4. Chatbot & voice interaction is immersive.
Chatbot can be interacted with both messages and voice, while voice interaction is applied increasingly. The growth of chatbots requires more personified characters and natural conversation to enhance the interaction with the brand. Chinese companies tend to design a personified “mascot” to build a friendly brand identity, such as 小度 for Baidu Map, 小咚 for JD.com, and 小美 for Midea. When you talk to the bots, they will give you some directions or confirm your demands by asking questions (image5).

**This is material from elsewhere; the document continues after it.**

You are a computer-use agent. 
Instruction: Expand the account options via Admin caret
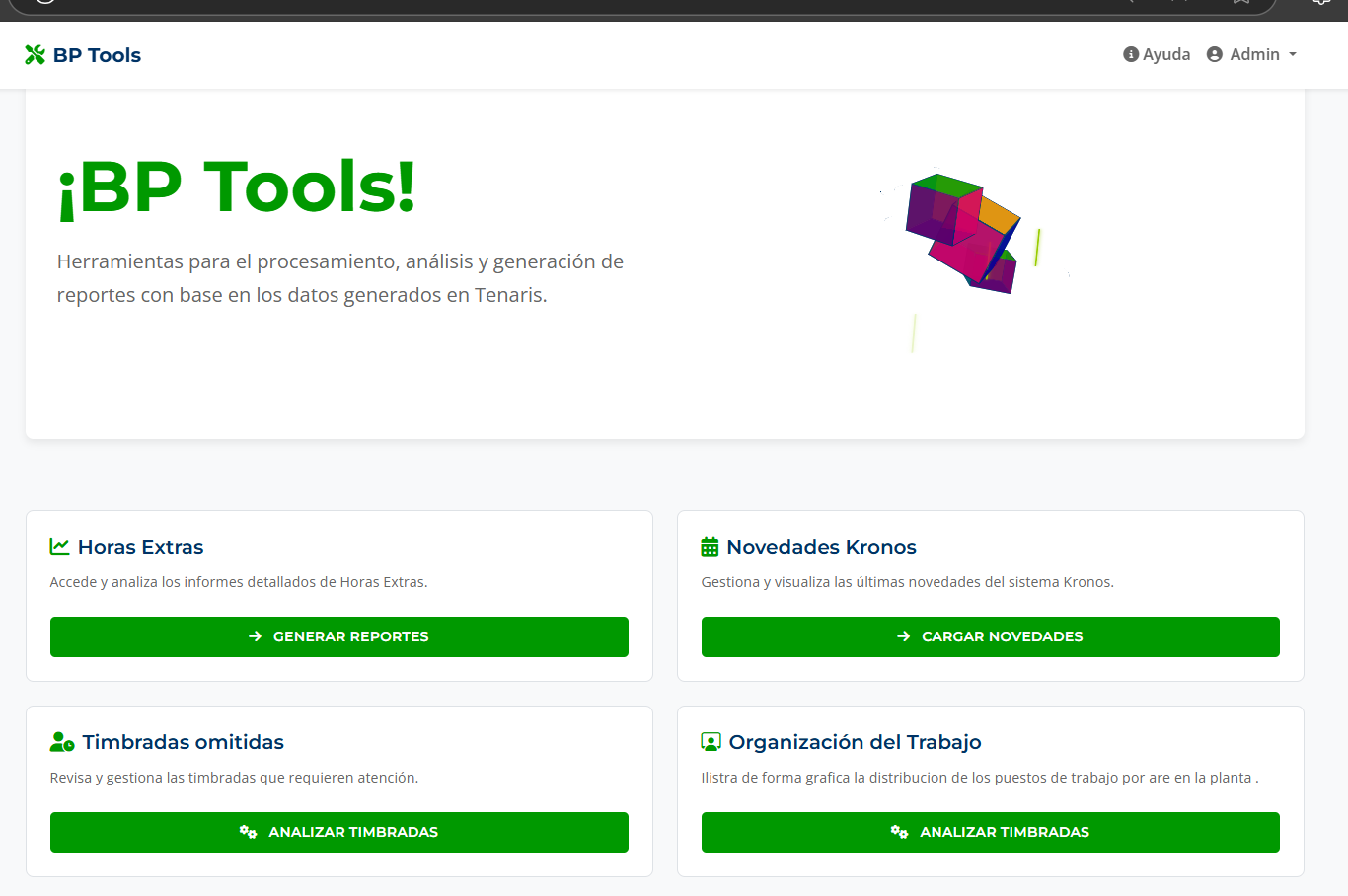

With the growth of chatbots and CUI (Conversational User Interface) design, the characters and contexts chosen by the brand would have impacts on how people perceive and interact with the product. From my experiences, the bot sometimes cannot truly answer a user’s question or response naturally, bringing anxiety or frustration to the conversation. A more fluent UX design in chatbot shall be aligned with the context and include a brand’s personality, from the jokes it makes to the emojis it uses. Actually, if text interaction or real people conversation works better in the scenario, bot would only be an option.
5. Chinese UI style
It is interesting to find that Chinese apps tend to use bright color, like orange, yellow, red, bright blue or green for app design. Moreover, it is common to see the UI theme connected with animals or skeuomorphic illustration, like fish for auction, pig for booking, cat for e-commerce, or shrimp for music, etc. Chinese style drawing or metaphor might deliver a more friendly feeling to local people and be more easily understood by users, either applying rough illustration or skeuomorphism (image6).
6. Popular 3rd party payment
It is common not to bring cash outdoor with the use of Alipay or Wechat payin China. Many apps have combined with the digital payment. For example, in the morning, you can book a Taxi on Didi, and buy breakfast by scanning a shop’s QR code with Alipay. If you have to pay rent or topup, you can also pay on Wechat public platform or Alipay directly. In the evening, if you plan to watch a movie, it is convenient to buy a ticket on Alipay too.
Even street vendor has its own QR code for customers to scan and pay. Most of the e-commerce services also has combined with Alipay for users to purchase without using credit card, like Taobao, Tmall, and JD.com. The third party payment has formed an ecosystem which combines finance, catering, entertainment, housing, utility, and transportation altogether in China.
With the booming economics and demands, the internet has been growing fast in the past 20 years in China, almost covering people’s everyday life. In fact, the competition of internet services is quite fierce in China, forcing companies to improve and move fast. While there would be several competitors and imitators in the market at first, it would be only 2 to 3 dominated brands survived, like OfO vs. Mobike, Meituan vs. ELE takeout, and Taoba vs. JD.com.
It is interesting to see that the product design would be approaching a similar direction by following the leading brands in China, but with varied aggressive promotions and strategies, to attract users and increase conversions. For foreign brands, though it is crucial to build a product with unique experience, surviving in China still needs to comply with the Chinese culture and execute trial and error to find what users really demands.